Inevitable en este día no hablar en primera persona. Ana Encabo. Si lo hago es porque sigo pensando en que el aborto legal como política de Estado es una deuda que sigue dejando morir a cientos de mujeres, sobre todo las más pobres; porque las mujeres tenemos derecho a decidir sobre nuestro propio cuerpo, y porque, como aprendí hace muchos años, lo personal es político.

Yo aborté. En 1998. Con mi marido de entonces habíamos decidido tener un hijo. Quedé embarazada. Todo iba bien. Hasta el cuarto mes. En la semana 20, detectaron una enfermedad genética que implicaba que los pulmones del feto no se formaran.

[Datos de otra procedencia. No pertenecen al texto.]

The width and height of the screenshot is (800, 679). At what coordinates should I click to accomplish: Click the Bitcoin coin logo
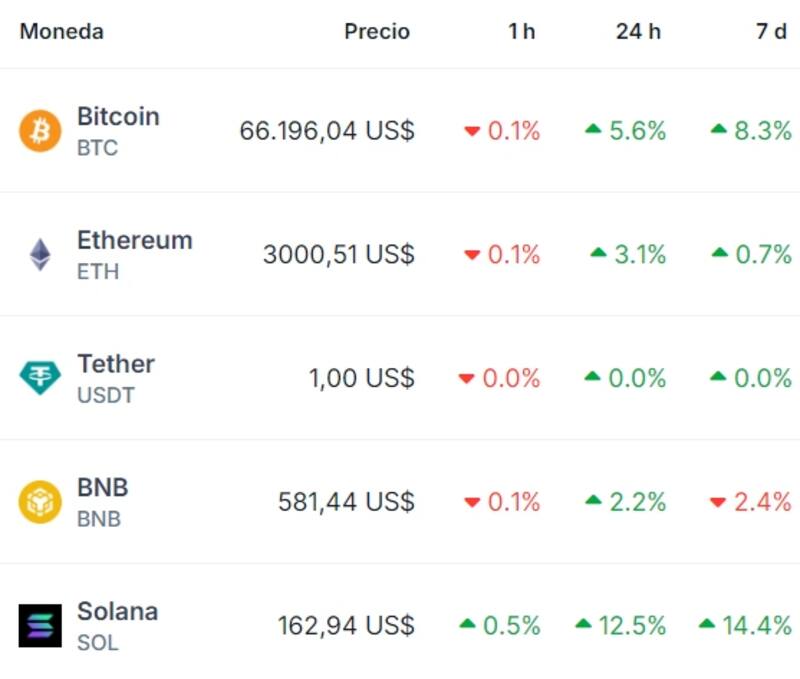(x=38, y=131)
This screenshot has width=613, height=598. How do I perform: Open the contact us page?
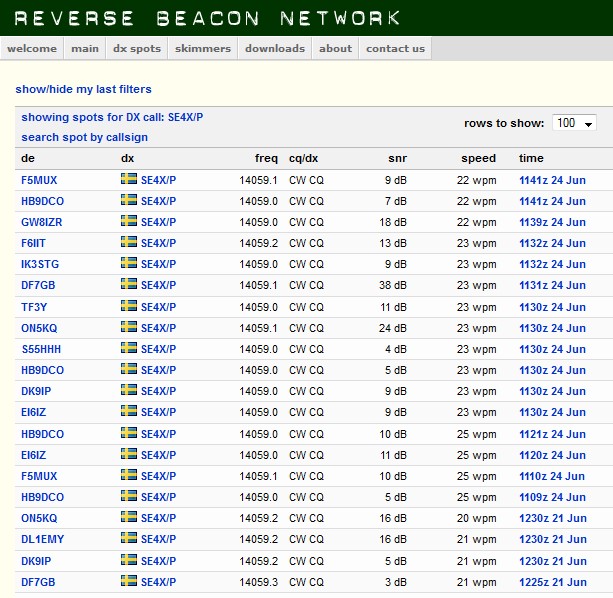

Iba a nacer, así decían, pero moriría en el momento de salir de la panza: no podría respirar. El corazón latía. “Se puede llegar al final del embarazo”, me dijeron.

Mi deseo era ser madre, no un envase con un corazón latiendo (a eso llamaban “vida”, “bebé”, y a mí, “mamá”, “mami”).

El obstetra del CEMIC que había elegido, muy progresista y todavía reconocido, sólo me decía que no había ni un 1% de posibilidades de que se pudiera hacer algo. Yo sólo lloraba y me negaba a continuar con el embarazo. No podía creer que por un corazón que latía estaba obligada a “hacer de madre”. Me enojé, pedí ayuda y peleé. No podía recurrir a realizarme un aborto con algún médico de confianza, como muchas mujeres que tienen esa opción, aun en la clandestinidad. Ya estaba de 5 meses y debía ser un parto natural para evitar lesiones en el útero.

El CEMIC sólo me leía una y otra vez el Código Penal y me ofrecía asistencia psicológica y grupos de “mamás” que habían atravesado por lo mismo. Las respetaba pero yo no me sentía mamá. Para mí la maternidad era otra cosa y quería el derecho a interrumpir “mí” embarazo.

Ya en ese entonces me definía como feminista, ya tenía en mi cabeza qué era para mí ser madre. Sin embargo, la ley y el discurso médico me deshumanizaban, me quitaban el derecho a decidir. Un corazón que latía era más valioso que mi vida. Sí, mi vida. No podía más del dolor. El dolor que se agudizaba y me enloquecía.

Soy de clase media, profesional, tenía redes, contactos y plata para buscar alternativas. Así fue que casi un mes después, entré con diagnóstico falso en la Guardia de un prestigioso hospital, gracias a un gran y reconocido obstetra que me indujo el parto. Puse el cuerpo, me dolió, pero pude elegir. 18 años después, lloro. Y no dejo de pensar que aunque fuera doloroso, ese dolor y ese duelo habrían sido muy distintos con el aborto legal. No habría tenido miedo, y habría sido Ana Encabo, la que podía decidir.